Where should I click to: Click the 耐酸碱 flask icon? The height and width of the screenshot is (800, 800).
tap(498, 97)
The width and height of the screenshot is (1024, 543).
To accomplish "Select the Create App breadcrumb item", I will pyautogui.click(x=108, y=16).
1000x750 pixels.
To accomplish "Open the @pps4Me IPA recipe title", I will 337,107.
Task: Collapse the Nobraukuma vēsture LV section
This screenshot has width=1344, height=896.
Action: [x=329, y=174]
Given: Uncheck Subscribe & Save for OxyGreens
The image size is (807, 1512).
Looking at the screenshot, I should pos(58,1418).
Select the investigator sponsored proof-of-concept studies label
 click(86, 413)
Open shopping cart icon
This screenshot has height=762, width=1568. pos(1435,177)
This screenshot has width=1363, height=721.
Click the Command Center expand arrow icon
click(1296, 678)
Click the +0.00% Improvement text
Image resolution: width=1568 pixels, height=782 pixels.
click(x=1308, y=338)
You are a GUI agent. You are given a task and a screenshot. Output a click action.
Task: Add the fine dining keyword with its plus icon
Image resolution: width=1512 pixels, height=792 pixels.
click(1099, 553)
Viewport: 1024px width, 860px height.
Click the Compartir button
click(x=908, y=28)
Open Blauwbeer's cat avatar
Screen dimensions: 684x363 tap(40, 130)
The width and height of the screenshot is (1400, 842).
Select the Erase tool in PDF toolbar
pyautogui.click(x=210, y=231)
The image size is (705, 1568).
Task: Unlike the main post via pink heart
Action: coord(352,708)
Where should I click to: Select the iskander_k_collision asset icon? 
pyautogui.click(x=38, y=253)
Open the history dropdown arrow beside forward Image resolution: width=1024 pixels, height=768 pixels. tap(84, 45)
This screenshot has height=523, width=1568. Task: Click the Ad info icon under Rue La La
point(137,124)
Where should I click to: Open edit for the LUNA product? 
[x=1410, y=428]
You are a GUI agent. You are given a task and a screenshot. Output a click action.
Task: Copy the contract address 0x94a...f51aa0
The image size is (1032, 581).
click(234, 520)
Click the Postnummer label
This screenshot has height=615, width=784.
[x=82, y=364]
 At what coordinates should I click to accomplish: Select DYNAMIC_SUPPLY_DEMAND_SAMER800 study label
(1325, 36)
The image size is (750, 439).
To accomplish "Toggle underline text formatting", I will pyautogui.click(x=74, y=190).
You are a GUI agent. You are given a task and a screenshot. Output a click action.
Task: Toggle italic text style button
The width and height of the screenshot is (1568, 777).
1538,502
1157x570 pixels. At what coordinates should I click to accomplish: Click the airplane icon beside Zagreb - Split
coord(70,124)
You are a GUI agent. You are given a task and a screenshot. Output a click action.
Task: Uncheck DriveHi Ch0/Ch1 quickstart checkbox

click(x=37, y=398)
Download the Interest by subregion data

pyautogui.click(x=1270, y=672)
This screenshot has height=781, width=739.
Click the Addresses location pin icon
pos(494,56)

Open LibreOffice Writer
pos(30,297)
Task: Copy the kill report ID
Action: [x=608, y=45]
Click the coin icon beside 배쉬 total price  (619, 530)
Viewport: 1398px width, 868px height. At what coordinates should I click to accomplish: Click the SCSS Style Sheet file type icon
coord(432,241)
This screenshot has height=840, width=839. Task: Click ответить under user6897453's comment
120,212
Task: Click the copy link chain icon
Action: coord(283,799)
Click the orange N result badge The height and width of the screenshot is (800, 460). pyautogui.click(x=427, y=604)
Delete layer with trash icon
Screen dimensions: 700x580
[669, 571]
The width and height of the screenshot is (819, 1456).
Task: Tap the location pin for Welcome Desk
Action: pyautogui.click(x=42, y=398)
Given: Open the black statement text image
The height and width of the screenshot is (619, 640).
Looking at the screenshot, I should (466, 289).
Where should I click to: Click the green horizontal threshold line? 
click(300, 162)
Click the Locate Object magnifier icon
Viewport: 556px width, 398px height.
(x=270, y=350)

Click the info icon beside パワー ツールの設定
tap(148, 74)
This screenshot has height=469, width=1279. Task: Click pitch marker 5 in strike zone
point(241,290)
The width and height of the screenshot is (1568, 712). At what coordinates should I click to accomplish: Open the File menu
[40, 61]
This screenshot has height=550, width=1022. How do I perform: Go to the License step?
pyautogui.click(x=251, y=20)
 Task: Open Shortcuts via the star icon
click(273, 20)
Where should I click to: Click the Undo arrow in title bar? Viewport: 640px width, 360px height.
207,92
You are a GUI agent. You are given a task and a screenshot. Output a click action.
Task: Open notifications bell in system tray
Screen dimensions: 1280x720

§ §

## [ACTIVITY]
Every line above that carries the string "with" should be copied.

## [OUTPUT BELOW]
Task: Add the fine dining keyword with its plus icon
Delete layer with trash icon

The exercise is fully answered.